Pixel coordinate grounding data:
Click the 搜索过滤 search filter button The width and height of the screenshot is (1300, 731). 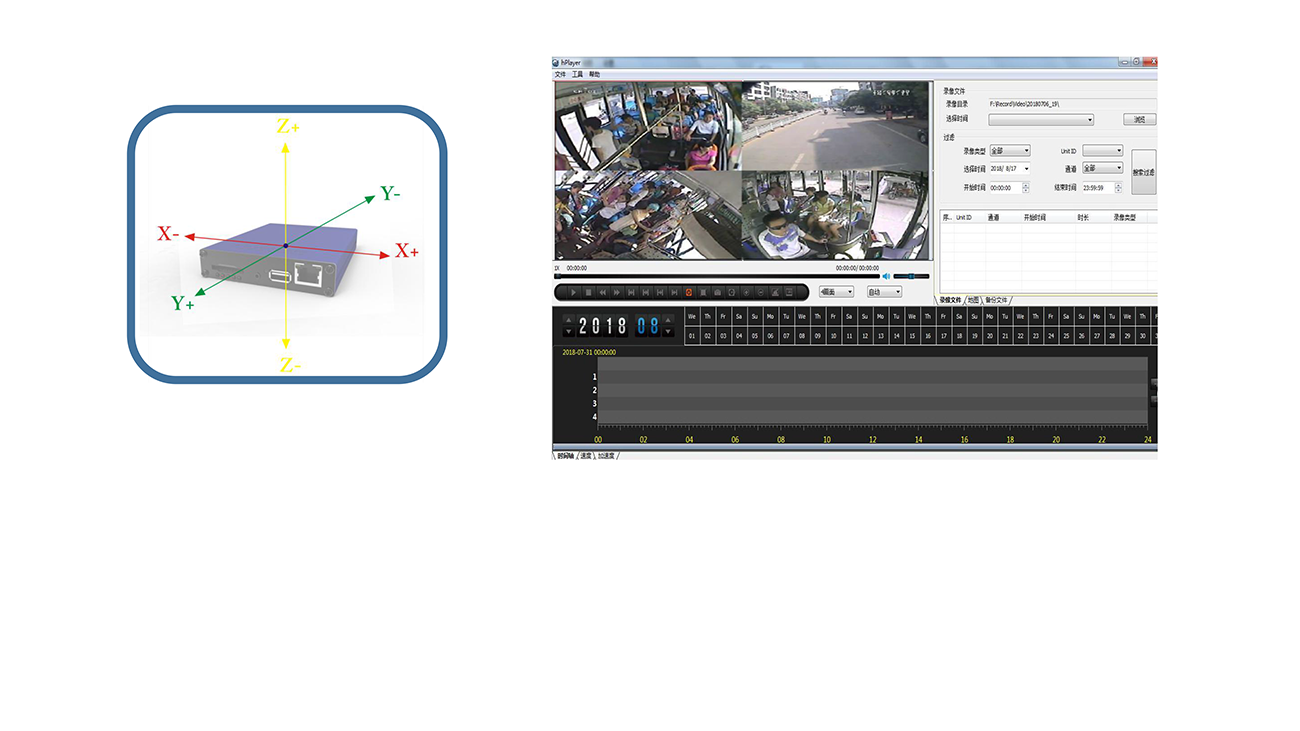click(x=1143, y=172)
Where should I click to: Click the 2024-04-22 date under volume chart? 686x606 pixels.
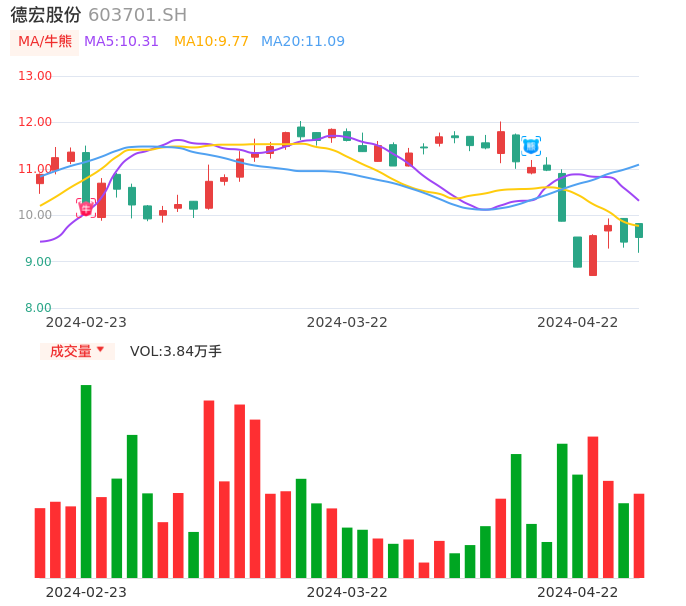pyautogui.click(x=578, y=592)
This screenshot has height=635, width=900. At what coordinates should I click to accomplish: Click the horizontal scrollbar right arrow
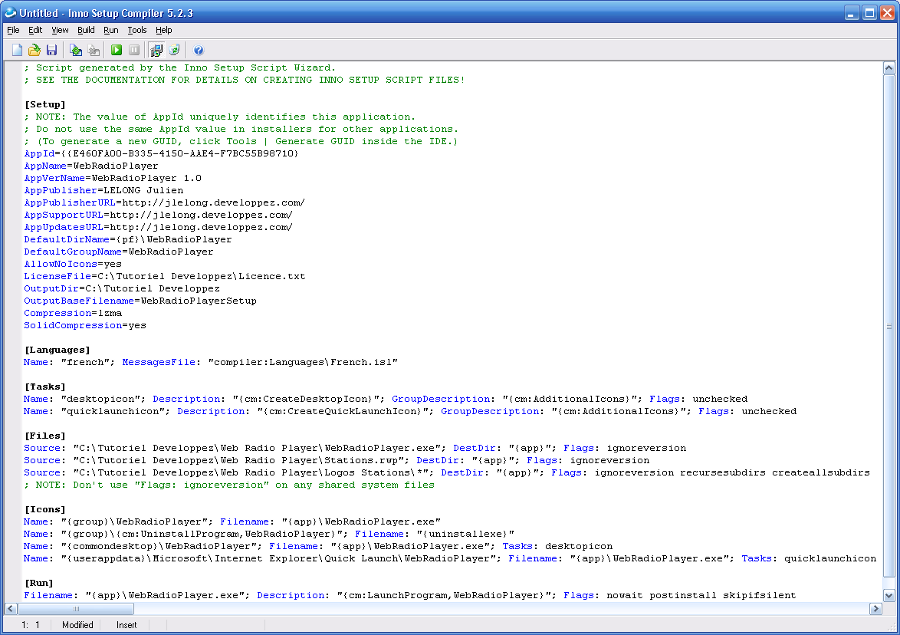point(875,609)
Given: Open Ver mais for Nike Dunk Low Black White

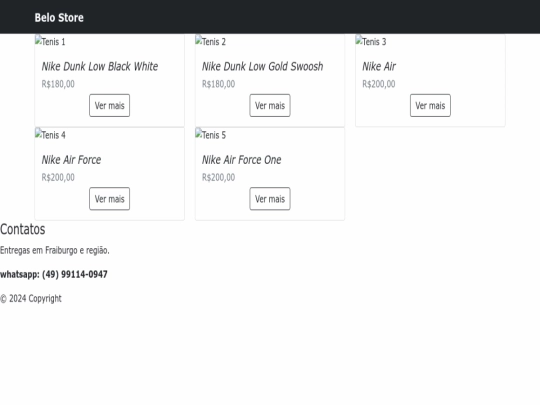Looking at the screenshot, I should point(110,105).
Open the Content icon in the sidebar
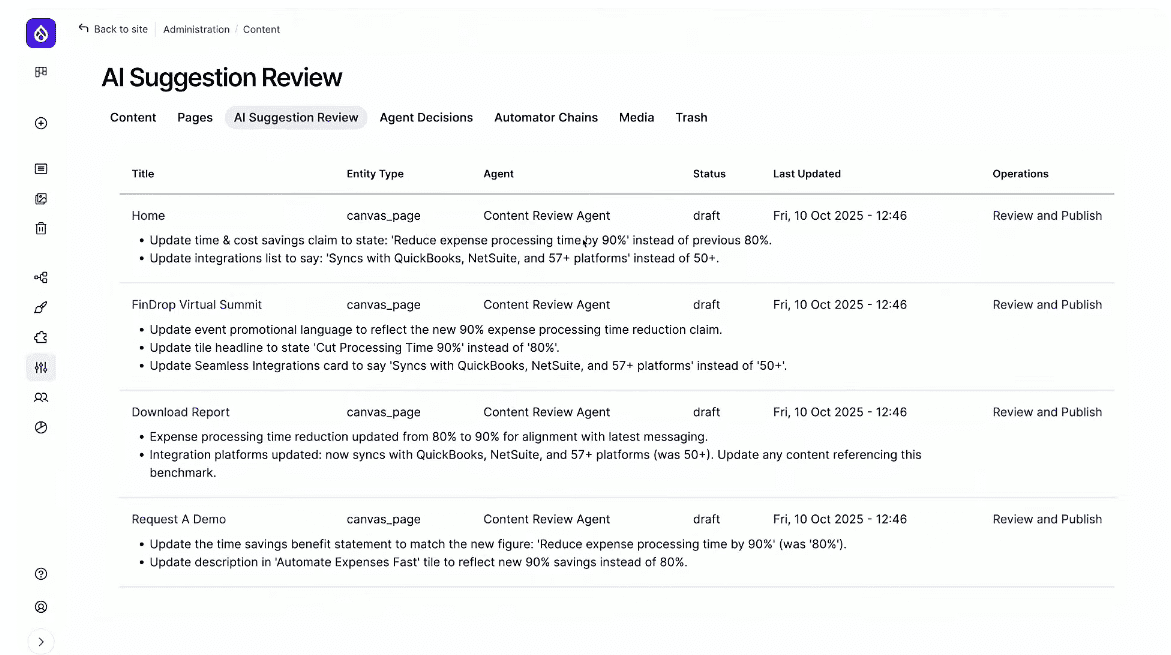 40,168
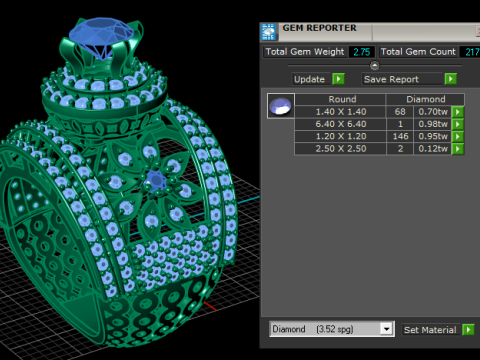480x360 pixels.
Task: Click green arrow for the 0.12tw row
Action: tap(458, 149)
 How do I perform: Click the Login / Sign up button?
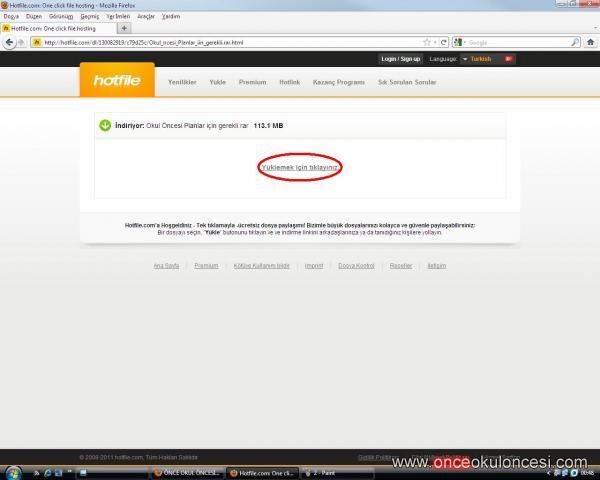[x=401, y=59]
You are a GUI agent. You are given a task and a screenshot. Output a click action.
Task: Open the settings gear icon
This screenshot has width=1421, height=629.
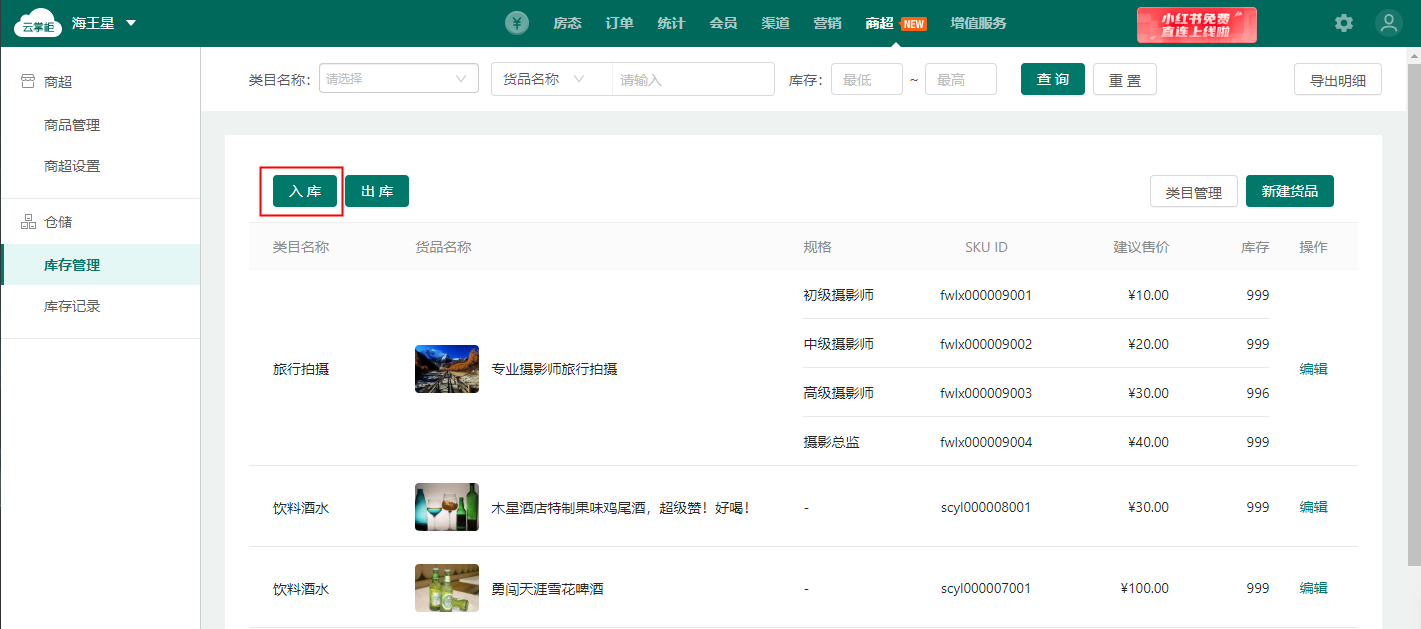click(1344, 23)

• AIM OF THE EXERCISE
In the entries above, find the line containing "Given: Open Ver"; transcribe exactly that line and every line after it through the end, and only those, omitting pictures.

• OUTPUT FOR THIS TASK
Given: Open Ver mais for Nike Dunk Low Black White

Looking at the screenshot, I should point(110,105).
Open the Content icon in the sidebar
 40,168
480x360 pixels.
Task: Click green arrow for the 0.12tw row
Action: tap(458, 149)
 How do I perform: Click the Login / Sign up button?
[x=401, y=59]
You are a GUI agent. You are given a task and a screenshot. Output a click action.
Task: Open the settings gear icon
This screenshot has width=1421, height=629.
click(1344, 23)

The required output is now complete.